I sanitari del Niguarda hanno esaudito il desiderio di un paziente: dopo un anno di ricovero fargli riabbracciare il suo cane Buk. Sulla pagina Facebook del Grande Ospedale Metropolitano Niguarda a Milano sono proprio i volontari a raccontare la storia di Roberto e Buk:
«Un desiderio emesso sottovoce, quasi senza farsi sentire. Un sibilo che, tuttavia, è stato immediatamente accolto dagli infermieri e OSS del reparto di Ortopedia e Traumatologia del Niguarda che sono stati vicino a Roberto durante tutta la sua degenza. Il suo percorso, infatti, è stato lungo e complesso e non ancora concluso perché nonostante i miglioramenti, Roberto dopo quasi un anno è ancora ricoverato. Un periodo molto difficile e sofferto che, nonostante tutto, è sempre riuscito ad affrontare a testa alta, accettando la propria condizione e accogliendo le indicazioni di tutti gli operatori sanitari senza mai lamentarsi. Per questo, quando si è lasciato andare ad un momento di sconforto, l’equipe ha voluto cogliere l’occasione per ascoltare la sua richiesta silenziosa e, a quasi un anno di distanza, dargli la gioia di poter riabbracciare il suo amico a quattro zampe. Il rischio che ciò non fosse possibile era alto: l’accesso degli animali domestici alle aree di degenza dell’Ospedale è concesso solo ad alcuni reparti e sotto determinate condizioni. Tuttavia, vista la peculiarità del percorso di Roberto è stato possibile trovare una soluzione, in accordo con la Direzione, il primario e il coordinatore infermieristico e seguendo le indicazioni interne. Buk quindi è stato fatto entrare in reparto dove, felice e scodinzolante, ha potuto finalmente salutare il suo amato umano. Travolti dalla gioia di questo incontro, anche il personale del reparto si è lasciato andare alla commozione, felici di essere stati capaci di offrire a Roberto una “cura” fatta di ascolto e sensibilità rispetto ai bisogni del paziente».

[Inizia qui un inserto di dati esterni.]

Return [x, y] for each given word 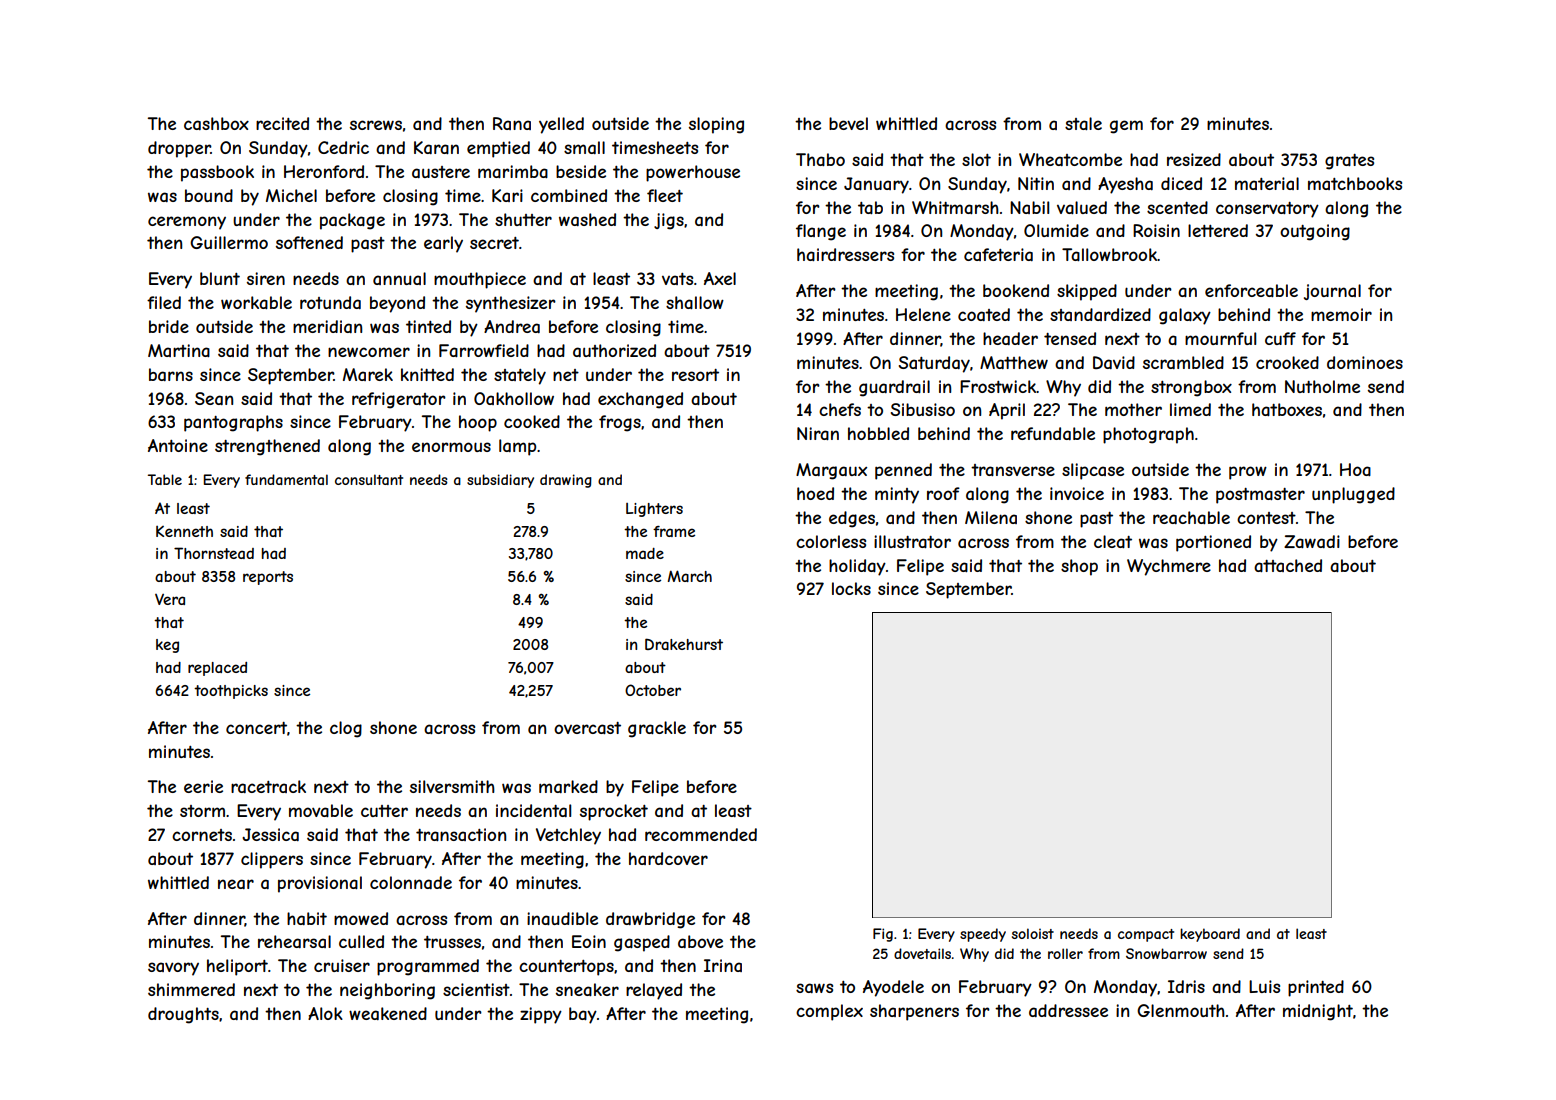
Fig [883, 935]
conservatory [1267, 210]
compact [1146, 935]
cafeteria [998, 254]
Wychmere [1169, 567]
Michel [291, 195]
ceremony [187, 223]
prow [1248, 473]
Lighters [654, 510]
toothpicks [231, 692]
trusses [452, 942]
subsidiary [500, 481]
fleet [665, 195]
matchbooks [1355, 183]
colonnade [411, 882]
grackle [657, 729]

Quando si parla dell’accesso dei cani (e degli altri animali) in ospedale si devono prendere in considerazione due differenti situazioni: ci si riferisce innanzitutto all’accesso dei cani (e altri animali) formati per svolgere le attività di assistenza abitualmente definite con l’espressione inglese “pet therapy”; si parla, in secondo luogo, delle visite dei propri cani in caso di ricovero.

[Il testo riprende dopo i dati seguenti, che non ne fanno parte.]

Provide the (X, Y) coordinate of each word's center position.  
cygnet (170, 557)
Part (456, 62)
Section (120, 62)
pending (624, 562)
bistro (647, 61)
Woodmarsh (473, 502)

Con riguardo ad entrambe, occorre dirlo, la normativa a livello nazionale è assai scarna, preferendosi (vista anche la materia attinente al settore sanitario) una regolamentazione regionale. In un disegno di legge che giace in Senato dal 2014 (mai approvato), si legge che «la presenza di un animale migliora la vita dell'individuo, diminuendo la solitudine e la depressione, e migliora situazioni di stress, stati di frustrazione o crisi di umore. Ma benefici si riscontrano anche per i pazienti che soffrono di alcune forme di disabilità e di ritardo mentale e per i pazienti psichiatrici».

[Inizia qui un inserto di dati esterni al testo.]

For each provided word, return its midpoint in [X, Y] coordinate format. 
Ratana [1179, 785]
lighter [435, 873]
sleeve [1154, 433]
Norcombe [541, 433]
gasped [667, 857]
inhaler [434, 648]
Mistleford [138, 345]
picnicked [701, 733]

Dal punto di vista terapeutico, «l'impiego di animali risulta positivo su individui che necessitano di riabilitazione psichica, poiché consente di evitare gli effetti della cronicità e risulta prezioso nelle sedute riabilitative come aiuto per compiere i movimenti giusti, oltre a rendere le stesse sedute anche meno stressanti e più divertenti. La presenza degli animali stimola la fantasia e favorisce i rapporti interpersonali, crea un clima sereno che genera un miglioramento della capacità espressiva e una migliore canalizzazione dell'aggressività».